Rub-A-Dub-Dub
by Tom Helgeson
Ronnie Dunham sat atop a firebase bunker, staring at the blank pad of paper, struggling to compose a passable lie to tell his mother. His need for deception was due to a new nickname, bestowed upon him after a recent encounter in the field. For a good week after the episode, the sight of PFC Ronnie Dunham invariably elicited the response of “Rub-A-Dub-Dub” from the members of his company. The informal greeting gradually morphed into the shortened form and Ronnie Dunham became “Rub-A-Dub” Dunham, a re-christening he wished he could have avoided.

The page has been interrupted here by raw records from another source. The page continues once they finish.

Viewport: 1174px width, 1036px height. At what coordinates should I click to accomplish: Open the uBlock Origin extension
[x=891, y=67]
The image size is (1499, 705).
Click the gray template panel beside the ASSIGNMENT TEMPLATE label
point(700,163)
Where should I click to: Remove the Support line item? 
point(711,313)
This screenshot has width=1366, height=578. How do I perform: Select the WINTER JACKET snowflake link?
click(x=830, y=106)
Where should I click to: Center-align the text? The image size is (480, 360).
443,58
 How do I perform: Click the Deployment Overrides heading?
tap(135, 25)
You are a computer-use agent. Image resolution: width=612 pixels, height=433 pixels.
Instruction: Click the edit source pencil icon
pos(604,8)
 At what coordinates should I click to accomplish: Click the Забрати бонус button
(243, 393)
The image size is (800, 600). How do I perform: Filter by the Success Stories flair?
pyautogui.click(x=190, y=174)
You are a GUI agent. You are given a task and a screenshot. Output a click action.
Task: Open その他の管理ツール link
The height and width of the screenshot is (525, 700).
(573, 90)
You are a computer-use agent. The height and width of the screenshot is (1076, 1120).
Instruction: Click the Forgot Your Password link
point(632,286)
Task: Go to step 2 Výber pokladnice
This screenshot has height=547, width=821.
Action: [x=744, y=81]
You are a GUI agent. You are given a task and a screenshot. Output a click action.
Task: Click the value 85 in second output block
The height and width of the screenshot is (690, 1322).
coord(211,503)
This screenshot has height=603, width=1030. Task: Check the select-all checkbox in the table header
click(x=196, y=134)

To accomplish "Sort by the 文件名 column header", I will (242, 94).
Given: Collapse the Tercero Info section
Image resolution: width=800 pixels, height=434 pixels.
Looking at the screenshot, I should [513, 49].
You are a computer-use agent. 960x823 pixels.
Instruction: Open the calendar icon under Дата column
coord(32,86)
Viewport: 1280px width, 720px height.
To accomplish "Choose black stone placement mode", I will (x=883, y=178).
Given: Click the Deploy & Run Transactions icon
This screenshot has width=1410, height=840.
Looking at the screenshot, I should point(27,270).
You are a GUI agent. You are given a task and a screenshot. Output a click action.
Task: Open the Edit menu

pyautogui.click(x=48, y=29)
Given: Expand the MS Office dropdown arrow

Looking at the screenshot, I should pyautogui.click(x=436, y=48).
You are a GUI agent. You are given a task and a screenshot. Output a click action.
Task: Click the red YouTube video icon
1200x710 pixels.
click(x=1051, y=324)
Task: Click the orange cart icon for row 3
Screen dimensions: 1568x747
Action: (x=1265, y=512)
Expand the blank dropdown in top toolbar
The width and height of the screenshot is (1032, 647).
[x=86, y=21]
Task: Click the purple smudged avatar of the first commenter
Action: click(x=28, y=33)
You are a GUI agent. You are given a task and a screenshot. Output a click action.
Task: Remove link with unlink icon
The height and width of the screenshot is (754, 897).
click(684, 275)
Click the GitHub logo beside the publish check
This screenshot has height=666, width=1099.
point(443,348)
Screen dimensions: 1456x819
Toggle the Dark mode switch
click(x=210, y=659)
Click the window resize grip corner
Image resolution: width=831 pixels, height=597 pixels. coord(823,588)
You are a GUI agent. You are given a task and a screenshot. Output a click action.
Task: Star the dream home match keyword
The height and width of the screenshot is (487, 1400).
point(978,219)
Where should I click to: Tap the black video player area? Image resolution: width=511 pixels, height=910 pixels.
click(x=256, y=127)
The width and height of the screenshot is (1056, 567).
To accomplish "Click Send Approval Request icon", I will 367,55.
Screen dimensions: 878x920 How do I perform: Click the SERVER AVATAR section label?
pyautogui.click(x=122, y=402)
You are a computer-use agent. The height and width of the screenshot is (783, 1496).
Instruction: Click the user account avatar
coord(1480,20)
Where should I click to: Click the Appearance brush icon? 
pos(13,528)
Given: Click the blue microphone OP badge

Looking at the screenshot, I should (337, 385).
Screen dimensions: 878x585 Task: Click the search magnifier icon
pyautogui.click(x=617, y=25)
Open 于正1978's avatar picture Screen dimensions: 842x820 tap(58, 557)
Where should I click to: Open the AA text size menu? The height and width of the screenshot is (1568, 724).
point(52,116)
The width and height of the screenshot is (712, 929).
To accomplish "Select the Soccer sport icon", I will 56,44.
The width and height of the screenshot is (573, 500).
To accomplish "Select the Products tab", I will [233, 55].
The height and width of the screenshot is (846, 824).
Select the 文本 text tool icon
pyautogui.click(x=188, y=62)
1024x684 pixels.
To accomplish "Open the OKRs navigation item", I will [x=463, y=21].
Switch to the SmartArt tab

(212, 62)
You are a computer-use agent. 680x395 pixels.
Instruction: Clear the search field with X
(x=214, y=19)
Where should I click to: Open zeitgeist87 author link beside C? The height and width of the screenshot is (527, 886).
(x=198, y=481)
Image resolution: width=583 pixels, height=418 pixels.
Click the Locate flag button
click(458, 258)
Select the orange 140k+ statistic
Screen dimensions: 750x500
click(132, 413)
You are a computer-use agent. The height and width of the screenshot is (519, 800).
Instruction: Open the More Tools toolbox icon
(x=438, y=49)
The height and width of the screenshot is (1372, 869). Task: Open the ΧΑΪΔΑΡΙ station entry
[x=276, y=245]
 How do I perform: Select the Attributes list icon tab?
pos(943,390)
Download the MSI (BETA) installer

His mother had learned of his nickname when Ronnie sent two rolls of film back to the world with his buddy, Russell Post, when his tour was over. The fact that several previous rolls of film had failed to reach his parents led Ronnie to buy into the conspiracy theory that G.I.s in the mail system in the rear were stealing rolls of film in hopes of procuring combat photos. Ronnie had addressed the envelope to his parents, and Russell mailed it when he got home to Iowa, a hop, skip and a jump from Ronnie's hometown in Wisconsin. However, his rice paddy sensibilities still loitering, Russell added the unauthorized “a.k.a. Rub-A-Dub" after Ronnie's name on the return address. Now Ronnie's mother wanted to know why he was known as "Rub-A-Dub."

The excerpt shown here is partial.